• [WHAT YOU NEED TO DO]: Report each line of the listing below that holds "computer".

--- INFORMATION Enclosed Below ---

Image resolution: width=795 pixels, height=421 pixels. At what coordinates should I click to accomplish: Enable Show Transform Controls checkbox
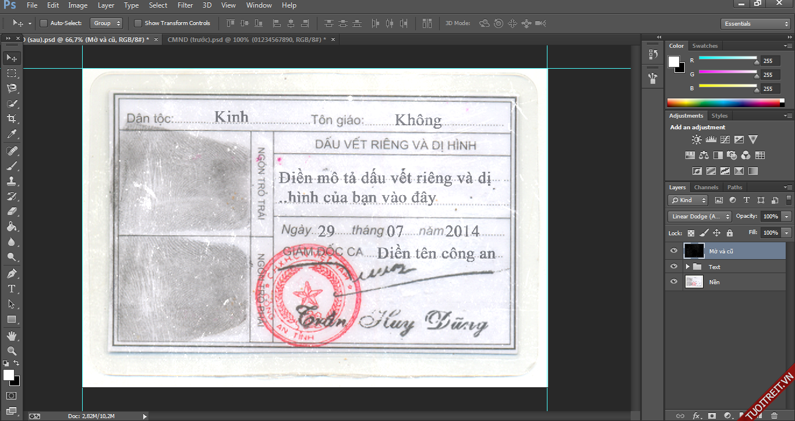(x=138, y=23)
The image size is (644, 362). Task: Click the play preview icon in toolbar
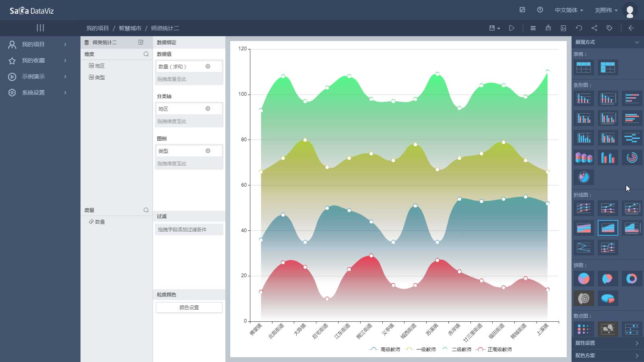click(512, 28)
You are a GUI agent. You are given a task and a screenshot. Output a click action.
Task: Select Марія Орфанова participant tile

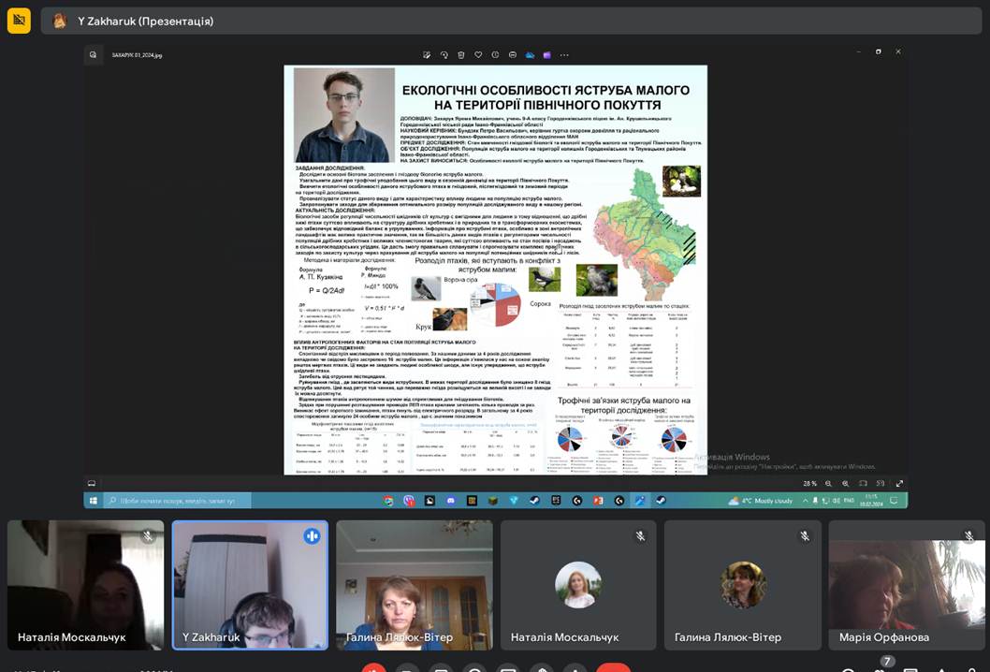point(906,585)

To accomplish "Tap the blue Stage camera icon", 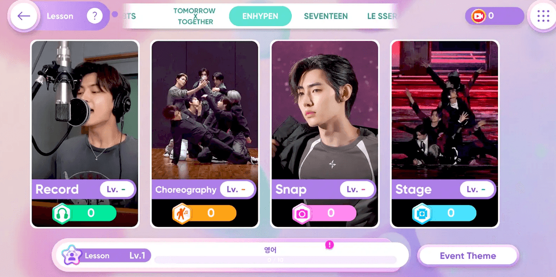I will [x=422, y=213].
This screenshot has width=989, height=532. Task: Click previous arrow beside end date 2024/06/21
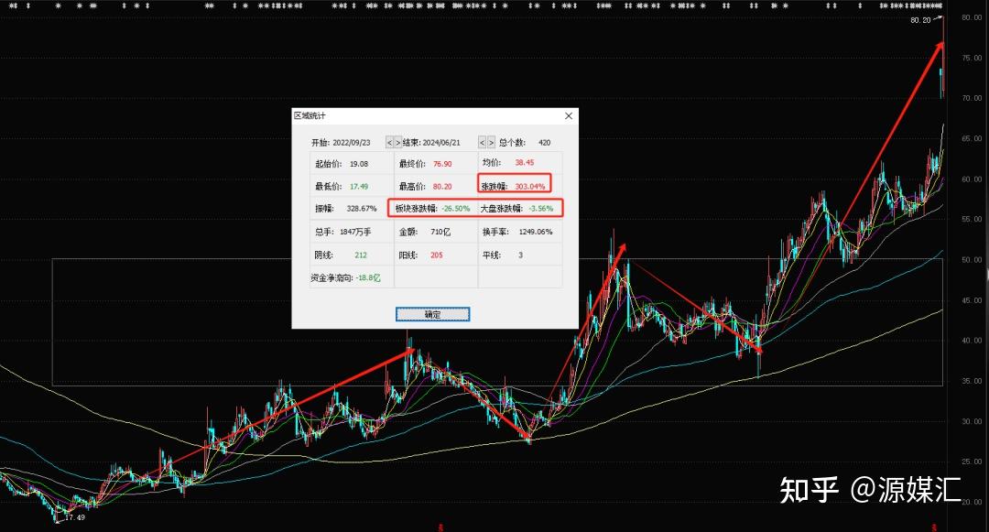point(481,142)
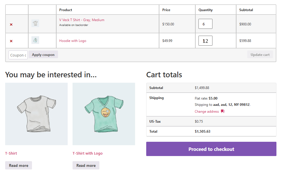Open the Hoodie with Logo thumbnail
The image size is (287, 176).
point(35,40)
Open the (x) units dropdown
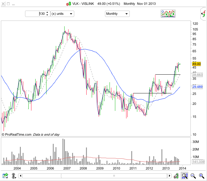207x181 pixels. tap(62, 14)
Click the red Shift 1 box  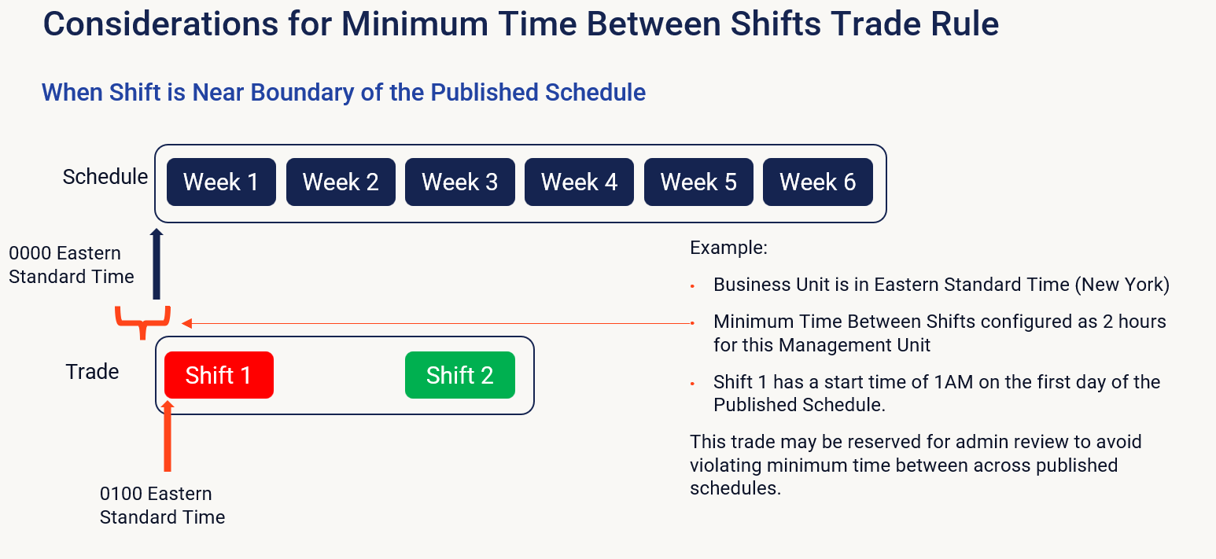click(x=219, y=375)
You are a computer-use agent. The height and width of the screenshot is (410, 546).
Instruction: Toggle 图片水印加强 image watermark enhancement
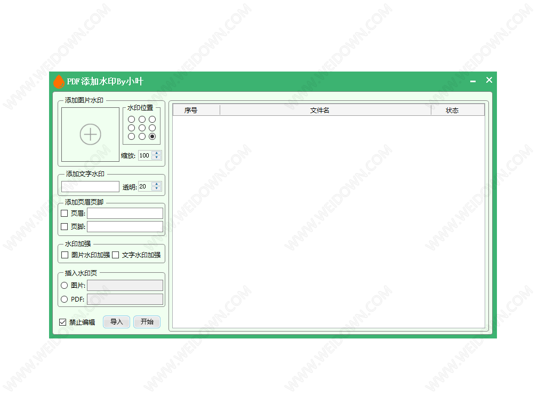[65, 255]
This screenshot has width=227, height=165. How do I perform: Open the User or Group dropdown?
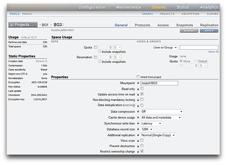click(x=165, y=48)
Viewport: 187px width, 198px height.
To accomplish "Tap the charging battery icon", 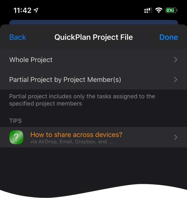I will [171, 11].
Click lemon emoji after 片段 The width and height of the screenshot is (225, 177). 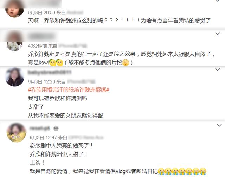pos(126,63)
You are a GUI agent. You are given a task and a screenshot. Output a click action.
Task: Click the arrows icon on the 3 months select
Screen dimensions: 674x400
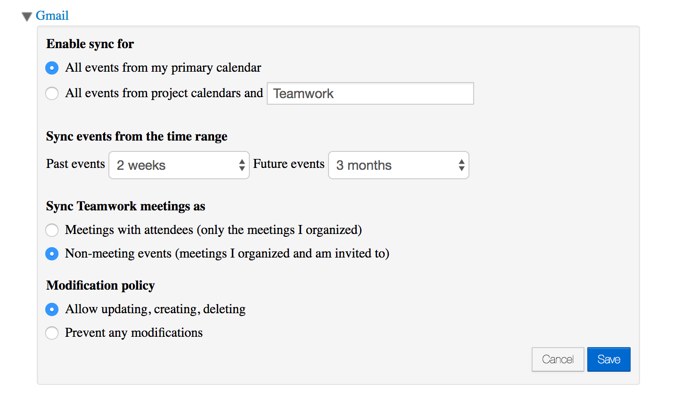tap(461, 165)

--- End of Enclosed INFORMATION ---
--- INFORMATION Enclosed Below ---

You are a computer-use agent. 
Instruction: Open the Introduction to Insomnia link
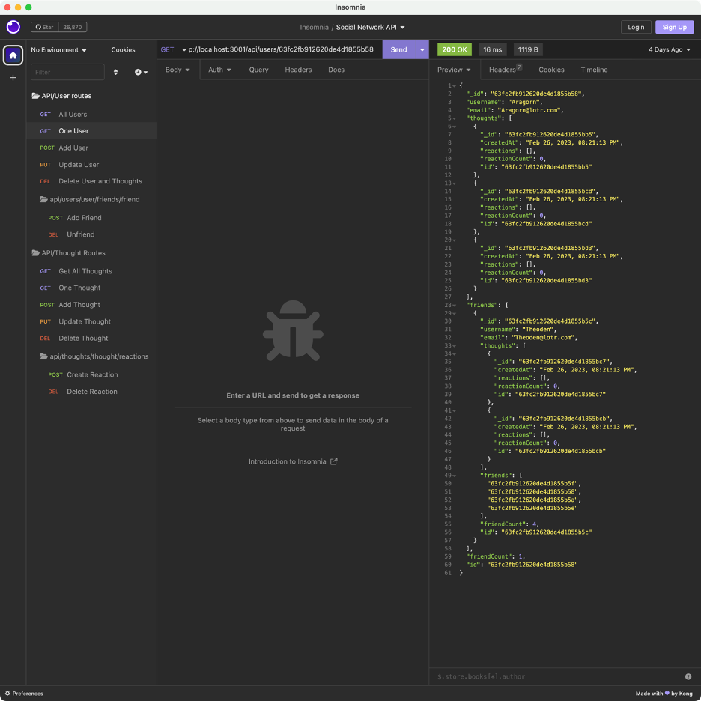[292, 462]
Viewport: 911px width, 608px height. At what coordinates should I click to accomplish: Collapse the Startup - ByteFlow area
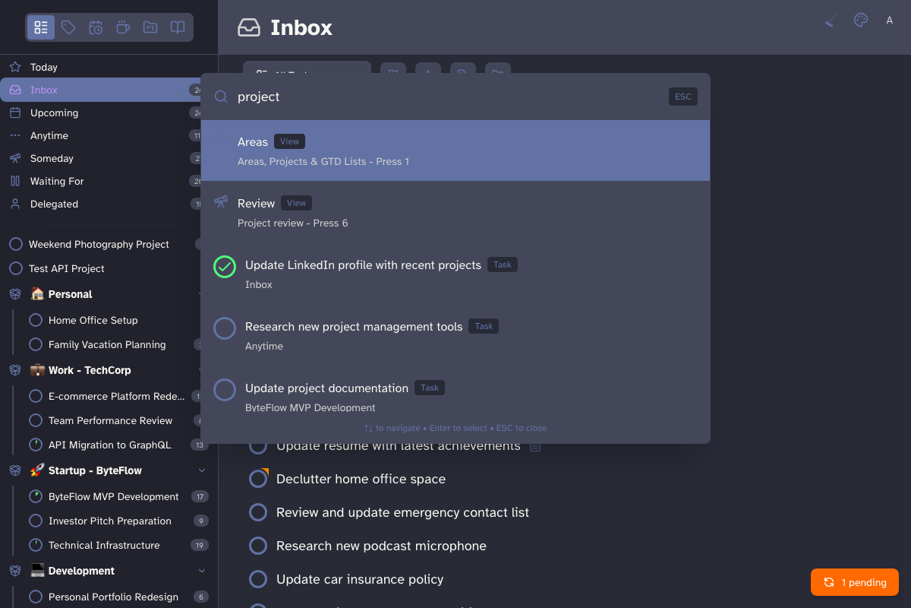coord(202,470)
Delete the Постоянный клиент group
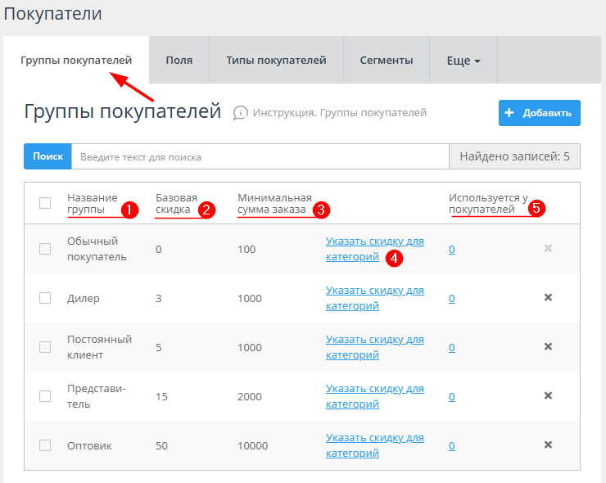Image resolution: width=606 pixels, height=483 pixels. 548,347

--- End of Enclosed INFORMATION ---
--- INFORMATION Enclosed Below ---

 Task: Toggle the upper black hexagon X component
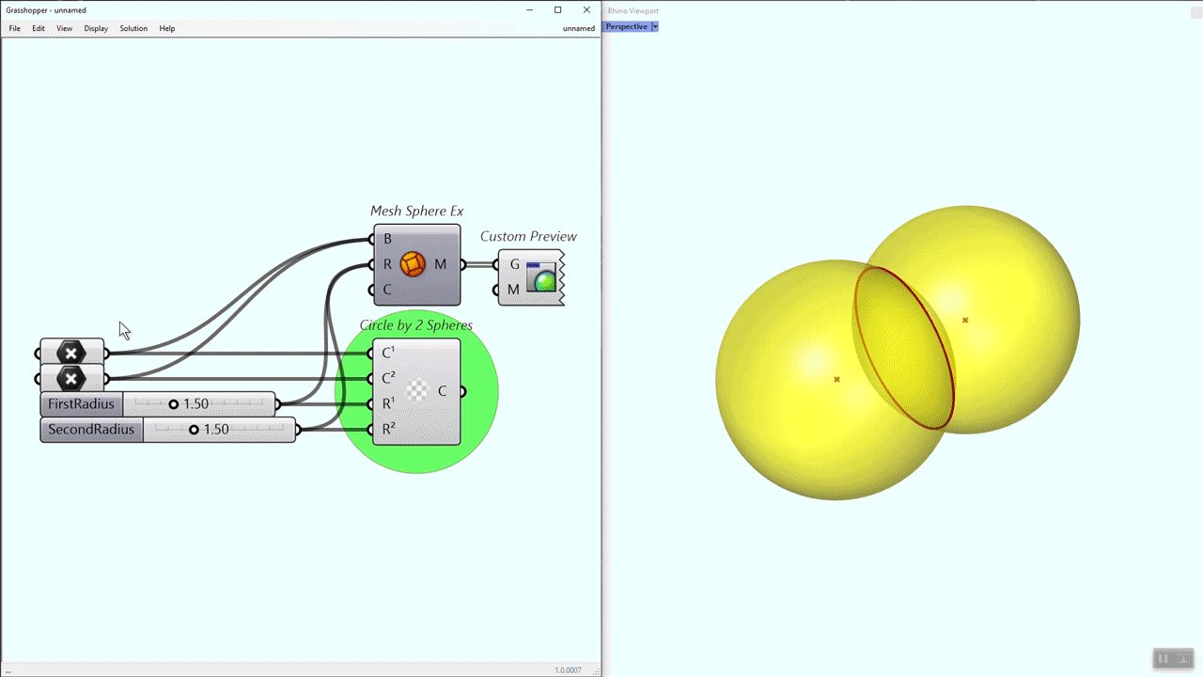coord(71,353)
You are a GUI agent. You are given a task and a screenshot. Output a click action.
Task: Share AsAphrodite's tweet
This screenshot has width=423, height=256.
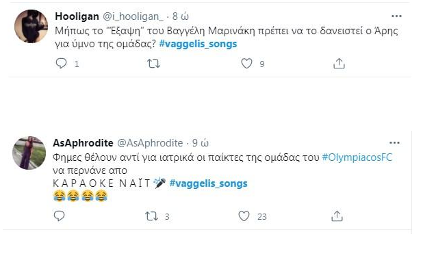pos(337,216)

--- End of Enclosed INFORMATION ---

• [TASK ANSWER]:
You are a computer-use agent. The height and width of the screenshot is (410, 546).
You are a computer-use agent. 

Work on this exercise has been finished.